Rob Hausam (Jan 24 2018 at 02:59):
I definitely agree with your point about (not) splitting it across the two - it's just that so far in FHIR we've mostly kept it in the terminology.
Grahame Grieve (Jan 24 2018 at 03:52):
long term, I believe that the only real solution is to reconcile the information and terminology models so they fully align. (e.g. define specific terminology for FHIR resources). But (before you all flip): there is no practical pathway towards that for many many reasons
Jeremy Rogers (Jan 24 2018 at 11:35):
Russell - I'd agree that in a purist clinical context there's not a lot of value in (and, correspondingly, very little operational use by clinicians of the notion of) statements to record that a patient is believed not to have some specific allergy or significant exposure reaction risk at some instant in time. The traditional catch-call expression of 'no known allergies' very obviously recognises the possibility that this information may be incomplete or wrong from the outset, or change over time even if completely true once. Caveat Lector.

◇ ◇ ◇ ◇ ◇ ◇ ◇

> _Questions on the material_:
- a) Transcribe the FHIR terminology discussion from "Rob Hausam (Jan" to "in the terminology.".
- b) Go on with the FHIR terminology discussion, starting after its last sentence.

> _Exercise data_:

◇ ◇ ◇ ◇ ◇ ◇ ◇

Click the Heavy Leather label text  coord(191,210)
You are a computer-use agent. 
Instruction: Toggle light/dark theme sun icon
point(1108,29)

◇ ◇ ◇ ◇ ◇ ◇ ◇

> _Expected outputs_:
- a)
Rob Hausam (Jan 24 2018 at 02:59):
I definitely agree with your point about (not) splitting it across the two - it's just that so far in FHIR we've mostly kept it in the terminology.

- b)
As PJ says, the use case for this particular flavour of 'absence of <specified risk>' documentation may come more from social care settings. For example, school safeguarding records may need to record, for every attending child, the positive statement that they're not allergic to each common food allergen in order to justify a school policy of not prohibiting and policing their exclusion from all student lunchboxes. A catch-all entry of e.g. 429625007|No known food allergy| probably no longer provides sufficient granularity to allow a sane food allergen prohibition policy to be devised, now that food allergy is so much more common and recognised and nobody wants a policy where every single potential food allergen must be excluded from the canteen, because you don't know exactly which ones its actually safe to admit.
Of course, that whole-school record doesn't guarantee that no child could possibly turn blue the next time they encounter a kiwi fruit in the canteen. But, in that eventuality, the school would be able to defend itself: it becomes a far less likely adverse event than had they not bothered to establish the food allergy status of the entire school body at all and then design a bepoke allergen avoidance policy to fit, year on year. Risk mitigation, not risk obviation.
Similar safeguarding concerns and risk mitigation methods probably increasingly apply in care environments beyond the mainstream schooling (or recreational club) ones and that overlap more with mainstream clinical care, such as residential care homes. Hence I guess the possibility of needing to transfer safeguarding information of that granularity whenever care is transferred.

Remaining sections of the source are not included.